Prince Street, Colombo, Sri Lanka, +94 11 2 448466
Located between Pettah’s main bus and train station, the Floating Market was first opened to the public in 2014 on the scenic Beira Lake. Featuring more than 90 stalls including shops and restaurants, it is not only the goods on offer that attract visitors but also the beautiful setting. Designed by Thushari Kariyawasam, the minimalist décor consist of simple cement floors and warm wooden planks that span the tranquil waters, occasionally interrupted by grass patches and benches. The market was partly constructed to provide a space for Pettah’s numerous vendors who were crowding the streets. The series of pavilions sell electronics, clothes and jewelry, and make for a more relaxed shopping experience. The spacious Testa Bake House on the west end provides a marvelous space in which to enjoy short-eats, ice cream or a cup of coffee. Additionally, there are numerous food stalls spread around the area frying up juicy burgers, spicy kottu rottis or warm samosas.
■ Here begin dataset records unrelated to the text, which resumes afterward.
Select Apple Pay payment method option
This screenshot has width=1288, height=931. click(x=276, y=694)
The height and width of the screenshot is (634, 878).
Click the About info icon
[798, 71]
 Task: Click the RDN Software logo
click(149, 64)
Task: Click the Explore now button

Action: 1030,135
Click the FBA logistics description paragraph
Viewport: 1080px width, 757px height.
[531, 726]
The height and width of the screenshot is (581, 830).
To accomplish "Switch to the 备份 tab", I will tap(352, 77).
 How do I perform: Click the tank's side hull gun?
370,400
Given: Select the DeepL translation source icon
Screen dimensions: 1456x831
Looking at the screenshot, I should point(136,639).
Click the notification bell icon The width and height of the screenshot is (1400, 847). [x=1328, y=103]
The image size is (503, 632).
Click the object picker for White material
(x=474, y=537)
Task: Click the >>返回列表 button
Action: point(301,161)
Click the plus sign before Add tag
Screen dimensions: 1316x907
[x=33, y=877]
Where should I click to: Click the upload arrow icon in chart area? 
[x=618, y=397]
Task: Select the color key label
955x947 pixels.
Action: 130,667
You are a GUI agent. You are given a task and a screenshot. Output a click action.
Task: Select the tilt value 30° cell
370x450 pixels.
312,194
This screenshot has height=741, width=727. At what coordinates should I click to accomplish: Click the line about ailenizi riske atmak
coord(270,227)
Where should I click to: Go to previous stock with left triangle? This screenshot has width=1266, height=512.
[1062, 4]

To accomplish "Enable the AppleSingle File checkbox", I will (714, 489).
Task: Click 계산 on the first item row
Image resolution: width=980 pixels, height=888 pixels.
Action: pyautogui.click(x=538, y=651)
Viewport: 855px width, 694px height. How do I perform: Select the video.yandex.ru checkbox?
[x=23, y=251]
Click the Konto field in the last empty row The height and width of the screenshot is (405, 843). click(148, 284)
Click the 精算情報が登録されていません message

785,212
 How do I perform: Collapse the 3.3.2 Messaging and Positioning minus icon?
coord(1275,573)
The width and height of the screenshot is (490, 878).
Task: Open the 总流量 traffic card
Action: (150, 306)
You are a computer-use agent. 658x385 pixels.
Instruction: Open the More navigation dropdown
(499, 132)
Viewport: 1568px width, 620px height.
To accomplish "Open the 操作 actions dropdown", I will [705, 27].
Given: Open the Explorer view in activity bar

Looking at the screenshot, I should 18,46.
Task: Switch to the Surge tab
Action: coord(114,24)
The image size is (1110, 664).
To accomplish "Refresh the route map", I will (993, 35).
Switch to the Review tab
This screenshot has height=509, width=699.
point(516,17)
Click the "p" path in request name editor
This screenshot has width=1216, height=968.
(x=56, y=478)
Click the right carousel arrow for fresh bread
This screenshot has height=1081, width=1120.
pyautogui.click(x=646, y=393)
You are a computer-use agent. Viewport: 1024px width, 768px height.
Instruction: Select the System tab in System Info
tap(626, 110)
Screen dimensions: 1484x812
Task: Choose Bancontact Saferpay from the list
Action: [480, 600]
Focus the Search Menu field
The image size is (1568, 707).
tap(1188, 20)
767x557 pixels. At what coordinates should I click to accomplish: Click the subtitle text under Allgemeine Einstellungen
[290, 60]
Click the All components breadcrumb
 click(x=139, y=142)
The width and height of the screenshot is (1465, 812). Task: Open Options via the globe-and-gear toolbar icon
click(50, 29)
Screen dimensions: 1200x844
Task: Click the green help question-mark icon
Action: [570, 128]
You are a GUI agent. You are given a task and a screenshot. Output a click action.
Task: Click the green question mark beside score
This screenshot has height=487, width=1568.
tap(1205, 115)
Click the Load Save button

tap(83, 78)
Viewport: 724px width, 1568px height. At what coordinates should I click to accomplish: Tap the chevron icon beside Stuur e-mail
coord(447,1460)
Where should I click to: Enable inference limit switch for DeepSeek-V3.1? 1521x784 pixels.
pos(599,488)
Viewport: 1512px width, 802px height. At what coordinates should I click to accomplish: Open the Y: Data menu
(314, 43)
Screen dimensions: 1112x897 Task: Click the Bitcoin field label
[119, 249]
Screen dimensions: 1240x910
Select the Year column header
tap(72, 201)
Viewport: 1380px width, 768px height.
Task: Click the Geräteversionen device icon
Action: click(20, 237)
After exploring all the sights and wandering the streets of Pettah, there’s hardly a better way to end the day than watching the sun set from the elegant ON14, located in one of the city’s most prestigious hotels, the OZO Hotel. Comfortable lounge chairs are spread around the atmospheric rooftop bar, which features a dazzling infinity pool and overlooks the newly constructed harbor. The excellent staff provides some of the best service in Colombo. The bartenders mix up creative cocktails such as the Pearl Of Sri Lanka or the Tuk-Tuk. The drinks menu features numerous national and international wines and beers alongside quality spirits and premium champagnes. They also serve delicious nibbles created by none other than Swiss chef Stefan Beutler. Sip on one of the flamboyant cocktails and watch the sun disappear behind the blue waters of the Indian Ocean.